(Stored dataset items)

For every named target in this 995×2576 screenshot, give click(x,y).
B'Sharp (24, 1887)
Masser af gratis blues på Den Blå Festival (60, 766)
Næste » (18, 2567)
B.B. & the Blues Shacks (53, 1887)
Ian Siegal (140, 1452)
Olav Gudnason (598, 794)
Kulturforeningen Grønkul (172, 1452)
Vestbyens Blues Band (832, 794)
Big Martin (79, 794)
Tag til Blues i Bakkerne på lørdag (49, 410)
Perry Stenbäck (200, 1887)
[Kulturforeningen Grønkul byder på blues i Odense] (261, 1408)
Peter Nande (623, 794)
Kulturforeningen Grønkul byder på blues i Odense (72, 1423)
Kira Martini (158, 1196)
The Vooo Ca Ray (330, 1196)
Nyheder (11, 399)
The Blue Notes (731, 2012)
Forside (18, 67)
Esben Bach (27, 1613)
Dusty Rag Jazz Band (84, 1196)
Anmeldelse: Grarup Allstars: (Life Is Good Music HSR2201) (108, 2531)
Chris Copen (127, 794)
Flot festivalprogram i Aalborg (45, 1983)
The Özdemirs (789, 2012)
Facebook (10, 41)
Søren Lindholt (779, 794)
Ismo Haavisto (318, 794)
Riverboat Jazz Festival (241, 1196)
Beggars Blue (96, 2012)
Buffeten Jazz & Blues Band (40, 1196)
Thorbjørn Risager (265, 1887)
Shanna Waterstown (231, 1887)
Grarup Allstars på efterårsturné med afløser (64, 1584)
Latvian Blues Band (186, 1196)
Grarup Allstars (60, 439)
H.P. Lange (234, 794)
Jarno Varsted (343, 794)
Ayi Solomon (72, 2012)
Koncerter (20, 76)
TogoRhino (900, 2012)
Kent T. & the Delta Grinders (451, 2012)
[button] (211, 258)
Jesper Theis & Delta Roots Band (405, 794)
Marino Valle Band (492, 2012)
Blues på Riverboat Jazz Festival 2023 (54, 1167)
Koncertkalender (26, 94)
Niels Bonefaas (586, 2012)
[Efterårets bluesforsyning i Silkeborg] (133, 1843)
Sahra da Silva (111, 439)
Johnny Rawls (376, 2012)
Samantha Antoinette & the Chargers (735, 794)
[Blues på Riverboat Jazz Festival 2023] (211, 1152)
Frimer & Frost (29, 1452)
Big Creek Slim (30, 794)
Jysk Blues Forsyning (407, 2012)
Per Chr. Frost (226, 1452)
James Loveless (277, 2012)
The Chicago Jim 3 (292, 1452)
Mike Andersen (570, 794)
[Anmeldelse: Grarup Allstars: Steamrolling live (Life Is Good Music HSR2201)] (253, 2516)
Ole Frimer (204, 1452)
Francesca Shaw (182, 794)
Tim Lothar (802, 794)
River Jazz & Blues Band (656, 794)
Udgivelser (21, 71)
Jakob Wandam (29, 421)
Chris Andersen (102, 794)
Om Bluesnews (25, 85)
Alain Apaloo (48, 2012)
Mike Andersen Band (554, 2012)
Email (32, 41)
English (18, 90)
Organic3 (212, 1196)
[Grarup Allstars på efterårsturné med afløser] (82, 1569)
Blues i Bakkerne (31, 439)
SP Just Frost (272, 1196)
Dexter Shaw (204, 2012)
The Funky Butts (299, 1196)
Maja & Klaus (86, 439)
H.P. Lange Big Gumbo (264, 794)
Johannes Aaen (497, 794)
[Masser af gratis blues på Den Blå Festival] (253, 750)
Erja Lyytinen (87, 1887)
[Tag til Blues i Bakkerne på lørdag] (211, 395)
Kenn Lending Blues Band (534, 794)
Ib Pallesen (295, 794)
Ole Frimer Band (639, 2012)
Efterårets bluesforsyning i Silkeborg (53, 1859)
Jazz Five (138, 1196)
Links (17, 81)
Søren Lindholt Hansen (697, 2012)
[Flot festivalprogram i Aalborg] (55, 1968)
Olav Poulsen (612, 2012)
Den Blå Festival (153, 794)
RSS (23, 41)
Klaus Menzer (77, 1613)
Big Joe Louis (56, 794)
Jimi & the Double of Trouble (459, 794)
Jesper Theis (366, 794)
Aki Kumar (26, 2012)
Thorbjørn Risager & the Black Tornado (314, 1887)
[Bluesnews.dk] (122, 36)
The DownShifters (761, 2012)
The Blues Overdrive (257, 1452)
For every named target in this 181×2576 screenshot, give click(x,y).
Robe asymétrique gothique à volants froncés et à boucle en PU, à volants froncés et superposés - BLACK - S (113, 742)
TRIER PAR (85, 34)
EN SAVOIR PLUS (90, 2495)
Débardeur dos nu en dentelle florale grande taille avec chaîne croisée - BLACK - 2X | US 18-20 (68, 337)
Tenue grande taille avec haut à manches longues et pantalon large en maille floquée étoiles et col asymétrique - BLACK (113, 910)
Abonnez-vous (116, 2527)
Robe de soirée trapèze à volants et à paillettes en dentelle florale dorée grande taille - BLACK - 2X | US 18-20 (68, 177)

** YOUR INSTRUCTIONS **
Write out, without alteration, the line that contains "EN SAVOIR PLUS (90, 2495)" and all subsequent lines down to the end of the data above.

** TASK RESULT **
EN SAVOIR PLUS (90, 2495)
Débardeur dos nu en dentelle florale grande taille avec chaîne croisée - BLACK - 2X | US 18-20 (68, 337)
Tenue grande taille avec haut à manches longues et pantalon large en maille floquée étoiles et col asymétrique - BLACK (113, 910)
Abonnez-vous (116, 2527)
Robe de soirée trapèze à volants et à paillettes en dentelle florale dorée grande taille - BLACK - 2X | US 18-20 (68, 177)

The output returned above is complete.